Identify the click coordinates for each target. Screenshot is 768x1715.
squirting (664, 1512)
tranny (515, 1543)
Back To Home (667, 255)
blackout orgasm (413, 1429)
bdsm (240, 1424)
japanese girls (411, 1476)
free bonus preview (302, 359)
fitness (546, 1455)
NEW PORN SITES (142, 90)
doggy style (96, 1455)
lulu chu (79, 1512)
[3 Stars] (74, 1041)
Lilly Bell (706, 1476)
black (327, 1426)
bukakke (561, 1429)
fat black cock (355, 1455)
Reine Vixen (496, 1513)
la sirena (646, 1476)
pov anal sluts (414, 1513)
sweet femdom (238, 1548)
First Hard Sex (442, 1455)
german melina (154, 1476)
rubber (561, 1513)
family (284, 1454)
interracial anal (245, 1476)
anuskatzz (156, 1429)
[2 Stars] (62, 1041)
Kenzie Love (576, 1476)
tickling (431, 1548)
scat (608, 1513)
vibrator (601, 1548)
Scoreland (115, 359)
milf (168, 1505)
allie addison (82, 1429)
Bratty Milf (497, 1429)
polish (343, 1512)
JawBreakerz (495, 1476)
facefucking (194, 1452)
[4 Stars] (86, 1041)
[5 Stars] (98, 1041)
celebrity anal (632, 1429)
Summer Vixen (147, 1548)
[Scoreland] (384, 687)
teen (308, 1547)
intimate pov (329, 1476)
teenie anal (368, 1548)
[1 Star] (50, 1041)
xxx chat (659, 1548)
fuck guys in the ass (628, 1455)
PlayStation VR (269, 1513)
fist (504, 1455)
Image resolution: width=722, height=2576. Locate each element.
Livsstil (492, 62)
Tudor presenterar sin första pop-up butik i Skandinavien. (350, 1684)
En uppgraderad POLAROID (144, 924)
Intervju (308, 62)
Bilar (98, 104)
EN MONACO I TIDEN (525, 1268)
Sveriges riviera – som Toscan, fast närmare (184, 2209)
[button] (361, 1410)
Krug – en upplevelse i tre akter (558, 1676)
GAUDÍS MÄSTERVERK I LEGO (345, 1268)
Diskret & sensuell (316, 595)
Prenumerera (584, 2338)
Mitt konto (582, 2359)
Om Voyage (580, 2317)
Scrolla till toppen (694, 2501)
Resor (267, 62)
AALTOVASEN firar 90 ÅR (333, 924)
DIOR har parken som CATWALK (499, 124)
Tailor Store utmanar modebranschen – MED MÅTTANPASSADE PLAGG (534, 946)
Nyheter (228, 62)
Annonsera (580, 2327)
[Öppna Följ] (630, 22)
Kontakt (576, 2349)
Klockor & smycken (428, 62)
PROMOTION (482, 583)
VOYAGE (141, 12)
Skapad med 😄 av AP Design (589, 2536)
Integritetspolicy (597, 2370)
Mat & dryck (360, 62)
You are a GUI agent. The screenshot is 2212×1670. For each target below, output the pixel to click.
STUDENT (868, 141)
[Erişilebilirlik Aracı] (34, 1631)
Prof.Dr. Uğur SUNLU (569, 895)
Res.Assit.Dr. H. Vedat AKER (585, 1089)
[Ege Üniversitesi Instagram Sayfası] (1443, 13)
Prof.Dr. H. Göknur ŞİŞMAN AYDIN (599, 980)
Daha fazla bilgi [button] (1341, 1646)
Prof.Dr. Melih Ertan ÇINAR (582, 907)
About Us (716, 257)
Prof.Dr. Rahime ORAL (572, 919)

....

• [Your goal] From the first line of the records through the line with "[5 Stars] (98, 1041)", retype everything word for word, including both ends.

• [Solution]
Identify the click coordinates for each target. Screenshot is 768x1715.
squirting (664, 1512)
tranny (515, 1543)
Back To Home (667, 255)
blackout orgasm (413, 1429)
bdsm (240, 1424)
japanese girls (411, 1476)
free bonus preview (302, 359)
fitness (546, 1455)
NEW PORN SITES (142, 90)
doggy style (96, 1455)
lulu chu (79, 1512)
[3 Stars] (74, 1041)
Lilly Bell (706, 1476)
black (327, 1426)
bukakke (561, 1429)
fat black cock (355, 1455)
Reine Vixen (496, 1513)
la sirena (646, 1476)
pov anal sluts (414, 1513)
sweet femdom (238, 1548)
First Hard Sex (442, 1455)
german melina (154, 1476)
rubber (561, 1513)
family (284, 1454)
interracial anal (245, 1476)
anuskatzz (156, 1429)
[2 Stars] (62, 1041)
Kenzie Love (576, 1476)
tickling (431, 1548)
scat (608, 1513)
vibrator (601, 1548)
Scoreland (115, 359)
milf (168, 1505)
allie addison (82, 1429)
Bratty Milf (497, 1429)
polish (343, 1512)
JawBreakerz (495, 1476)
facefucking (194, 1452)
[4 Stars] (86, 1041)
[5 Stars] (98, 1041)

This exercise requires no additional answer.